Dataset records:
★ ★ ★ ★ ★

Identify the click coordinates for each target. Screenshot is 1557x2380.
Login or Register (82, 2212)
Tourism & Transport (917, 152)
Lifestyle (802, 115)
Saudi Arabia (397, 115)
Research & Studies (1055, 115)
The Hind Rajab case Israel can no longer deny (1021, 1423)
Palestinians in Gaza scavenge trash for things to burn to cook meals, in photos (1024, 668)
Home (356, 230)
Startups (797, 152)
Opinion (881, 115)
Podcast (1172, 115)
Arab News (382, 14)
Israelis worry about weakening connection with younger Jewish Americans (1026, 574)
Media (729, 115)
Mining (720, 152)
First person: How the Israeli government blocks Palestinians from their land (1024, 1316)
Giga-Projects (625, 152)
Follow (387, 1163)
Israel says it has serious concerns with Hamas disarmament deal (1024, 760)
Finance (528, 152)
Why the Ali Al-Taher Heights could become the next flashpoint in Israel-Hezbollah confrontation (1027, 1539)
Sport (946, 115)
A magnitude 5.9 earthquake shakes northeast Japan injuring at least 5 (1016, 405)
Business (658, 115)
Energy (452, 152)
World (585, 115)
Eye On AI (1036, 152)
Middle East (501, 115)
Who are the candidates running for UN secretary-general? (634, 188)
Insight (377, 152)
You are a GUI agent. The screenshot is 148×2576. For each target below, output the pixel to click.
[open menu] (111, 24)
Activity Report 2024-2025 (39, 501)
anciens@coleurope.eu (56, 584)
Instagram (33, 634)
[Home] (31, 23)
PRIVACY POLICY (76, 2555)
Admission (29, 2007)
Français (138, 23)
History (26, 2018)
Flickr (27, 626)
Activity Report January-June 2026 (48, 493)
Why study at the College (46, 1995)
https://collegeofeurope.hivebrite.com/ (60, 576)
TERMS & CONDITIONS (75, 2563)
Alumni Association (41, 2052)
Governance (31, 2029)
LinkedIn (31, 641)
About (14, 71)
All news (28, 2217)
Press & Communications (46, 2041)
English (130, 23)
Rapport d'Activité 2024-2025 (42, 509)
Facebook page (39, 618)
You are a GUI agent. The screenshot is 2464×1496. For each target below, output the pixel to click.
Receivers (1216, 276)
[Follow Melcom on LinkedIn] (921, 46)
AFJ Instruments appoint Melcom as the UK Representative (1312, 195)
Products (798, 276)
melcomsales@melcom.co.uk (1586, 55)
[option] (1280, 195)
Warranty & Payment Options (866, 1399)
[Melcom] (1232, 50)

★ ★ ★ ★ ★

Scan the data for the word "output" and copy every line where it shows up.

You are a GUI agent. The screenshot is 148×2576. For each target below, output the pixel to click.
You are a GUI agent. The screenshot is 2464×1496. For each target below, output the pixel to click.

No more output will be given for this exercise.